At the examination, the patient was apyretic, eupneic, his blood pressure was 125/89mmHg, his SaO2 was 99%, he had no lower limbs edema, no calf swelling suggestive of deep vein thrombosis.
On the neurological side, he was conscious, alert, well oriented in time and space and first answered questions clearly. However, after a couple of questioning, his speech and answers became less coherent. Language was fluent, sometimes logorrheic and sometimes logopenic. His head and gaze were always directed to his left side. The neurocognitive examination showed a dysexecutive syndrome, an ideomotor apraxia, a visuo-constructive apraxia, an asomatognosia, an autotopoagnosia and a working memory disorder marked by a Dubois’-5-words test’s score of 15/20.

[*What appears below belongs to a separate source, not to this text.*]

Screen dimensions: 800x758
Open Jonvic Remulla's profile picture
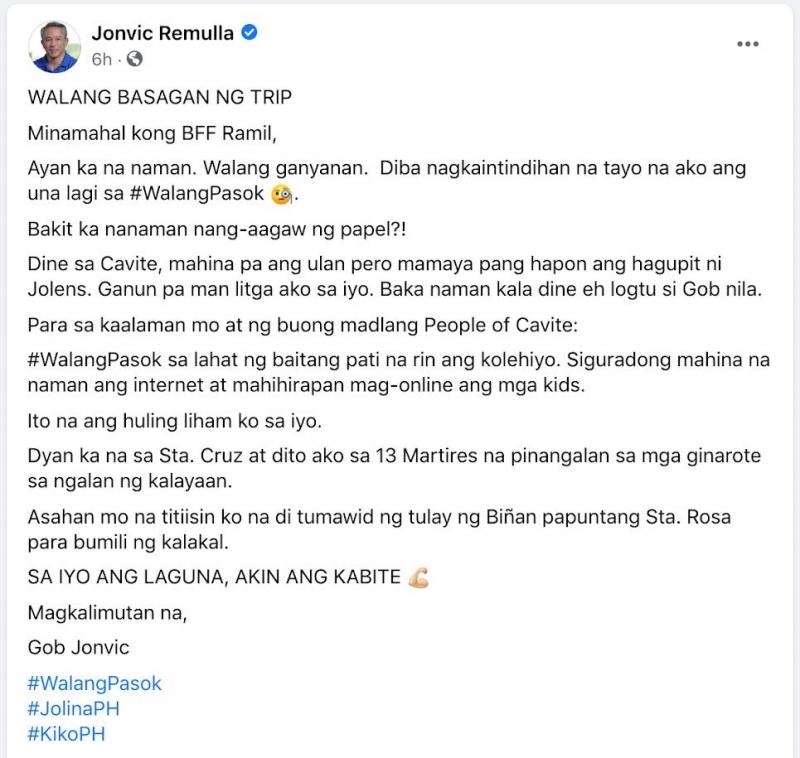point(55,46)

The brain CT scan and MRI performed were both normal. That ruled out stroke and we retained either an encephalitis or a PTSD. We performed a CSF examination which came normal although the search for SARS-COV 2 in CSF was not done. We conclude that a neurocognitive rehabilitation would be beneficial.
The patient travelled back to France. We advised him to perform another MRI as well as to be followed-up by an occupational neurologist and a physiotherapist. The second MRI with all the appropriates sequences, FLAIR, Diffusion, ADC was done in Paris and came actually normal. He’s undergoing cognitive-behavioral rehabilitation and occupational therapy and his cognitive state markedly improved.

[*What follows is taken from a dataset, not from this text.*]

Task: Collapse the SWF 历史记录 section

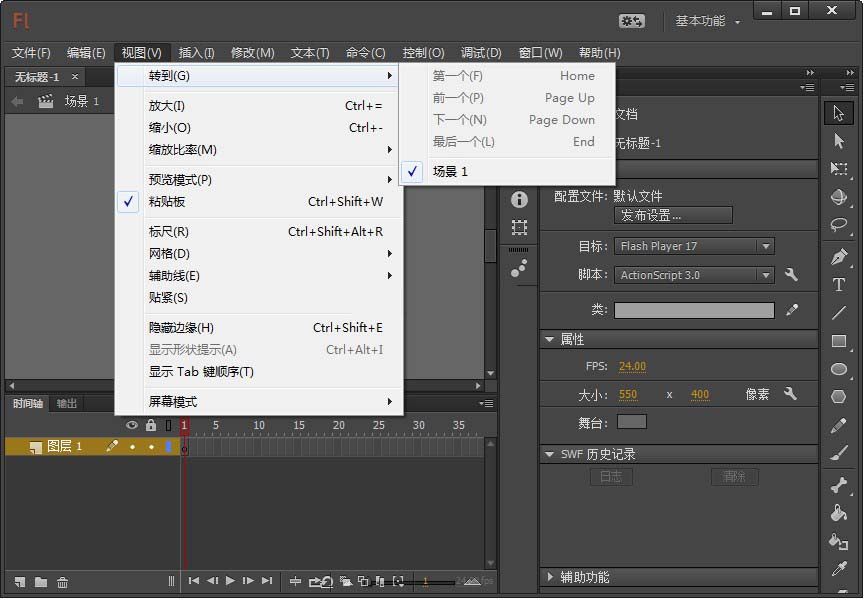Action: coord(551,453)
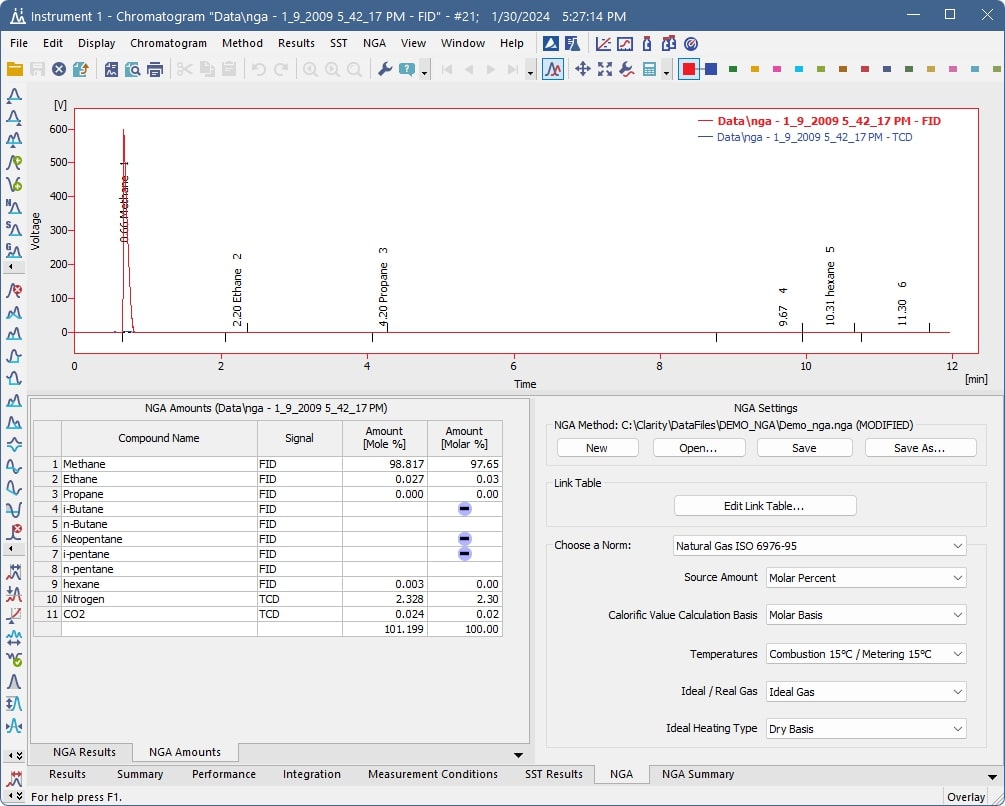Open the Choose a Norm dropdown
The width and height of the screenshot is (1005, 806).
click(x=817, y=546)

In our patient, the diagnosis was first encephalitis due to SARS-COV2 infection even if the MRI was normal. The normality of standard brain imaging such as MRI in encephalitis with COVID-19 was also seen by Grimaldi et al., (2). Our patient had an acute severe hypoxia with an 02 saturation dropped from 99% to 89% in 24 hours. His neurocognitives signs are certainly secondary to the acute hypoxemia he experienced. In fact, such signs are well known to be present in patient with acute hypoxemia as in acute respiratory distress (4). On another hand, our patient may also suffer with PTSD for neurocognitive sign such as executive disorders are also present in patients with PTSD (4). The fact that he rapidly recovered from his troubles once in Europe could be a clue in favor of a PTSD. Since the neurocognitive signs appeared after the patient was declared healed, our case once again questions on the actual pathogenesis of COVID-19 encephalopathy (1). In addition, the absence of virus in CSF, the negativity of nasal swab test at the time of neurocognitive signs also questions on a potential long-lasting of SARS-COV 2 in brain parenchyma while the virus was no longer seen on the olfactory bulb.

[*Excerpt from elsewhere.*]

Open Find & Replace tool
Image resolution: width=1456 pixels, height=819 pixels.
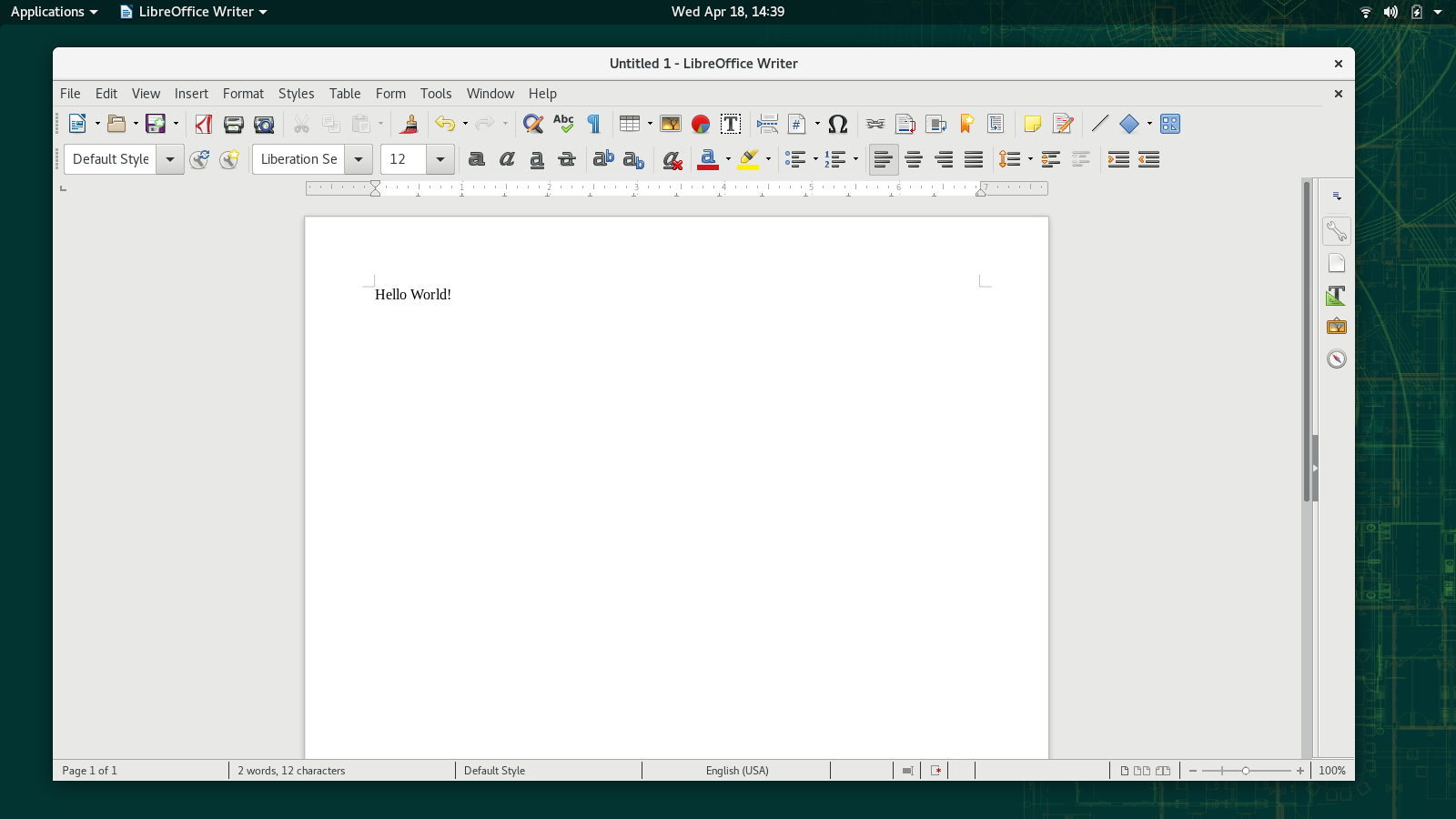[533, 124]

The report of neurological sign is increasing among COVID-19 patients. Of its, neurocognitive disorders are most of the time associated with stroke or encephalitis in ill patients. As in our case, when neurocognitives disorders appear in a patient healed, one must consider a potential encephalitis or a PTSD. Functional neuroimaging is then the gold standard to rule out a brain damage.